Universal Health Care
Sep. 22nd, 2005 02:04 pmStarbucks spent more last year on health care for its employees than it did for the raw materials to brew coffee.
This is just insane. We need universal health care.
This is just insane. We need universal health care.
(no subject)
Date: 2005-09-22 07:31 pm (UTC)(no subject)
Date: 2005-09-22 07:32 pm (UTC)But we need a carefully developed plan that is NOT designed by politicians without medical input (or we'll be lucky to get something even approaching the level of medicaid), and that is neither designed nor implemented by the National Institute of Health (who don't know how to manage their money for beans).
(no subject)
Date: 2005-09-22 09:36 pm (UTC)It was a basic mistake to tie health care to employment in the first place -- but it was done as a way to get around wage controls, and still compete for the best employees.
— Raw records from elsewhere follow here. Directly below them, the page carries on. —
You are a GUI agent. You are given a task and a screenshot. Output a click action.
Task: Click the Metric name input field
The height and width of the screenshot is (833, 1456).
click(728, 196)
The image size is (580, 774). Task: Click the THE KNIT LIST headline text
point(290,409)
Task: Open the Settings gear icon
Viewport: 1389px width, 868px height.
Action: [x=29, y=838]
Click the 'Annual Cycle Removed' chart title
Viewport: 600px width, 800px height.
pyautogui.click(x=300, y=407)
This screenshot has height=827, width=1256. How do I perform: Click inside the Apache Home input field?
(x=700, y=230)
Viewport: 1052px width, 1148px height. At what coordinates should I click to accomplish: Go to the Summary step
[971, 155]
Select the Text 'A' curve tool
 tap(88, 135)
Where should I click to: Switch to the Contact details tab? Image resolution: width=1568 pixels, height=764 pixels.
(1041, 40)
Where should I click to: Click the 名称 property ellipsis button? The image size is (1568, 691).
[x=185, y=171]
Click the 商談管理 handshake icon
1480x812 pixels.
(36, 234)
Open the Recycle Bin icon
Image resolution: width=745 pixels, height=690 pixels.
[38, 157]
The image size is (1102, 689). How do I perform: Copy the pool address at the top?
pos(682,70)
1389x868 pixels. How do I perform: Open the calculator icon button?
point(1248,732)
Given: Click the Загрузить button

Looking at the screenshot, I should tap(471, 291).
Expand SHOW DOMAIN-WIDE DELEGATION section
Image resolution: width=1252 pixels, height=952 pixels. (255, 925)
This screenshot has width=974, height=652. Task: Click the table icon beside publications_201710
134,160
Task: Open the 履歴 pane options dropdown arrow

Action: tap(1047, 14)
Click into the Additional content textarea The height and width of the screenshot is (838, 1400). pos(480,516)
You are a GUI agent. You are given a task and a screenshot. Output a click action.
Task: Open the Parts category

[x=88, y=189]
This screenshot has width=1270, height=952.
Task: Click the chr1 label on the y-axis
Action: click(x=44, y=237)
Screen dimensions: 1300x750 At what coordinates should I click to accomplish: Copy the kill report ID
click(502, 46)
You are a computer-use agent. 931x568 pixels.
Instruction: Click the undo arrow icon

Which never got backed away from.
I'm not sure I want to make health care a government monopoly; that makes every medical decision a political decision.
I'm a lot clearer on what I *don't* like than what I *do* like here, though.
The first step I know I want to see (this won't "solve" the "whole problem") is to get rid of the cherry-picking in insurance rating. I'd do this by one simple insurance regulation -- that any policy you offer to somebody in your service area, you offer to *anybody* in your service area. So they can compete, employers can negotiate for deals they like -- and everybody can get insurance at those rates. (I think I'd also require that their service area be drawn along existing county boundaries, to avoid most opportunities to red-line poor neighborhoods.) Insurance is about pooling risk. Health insurance has especially high risks in the worst cases, and needs the biggest pools for it to make sense. This simply keeps insurance companies on that track.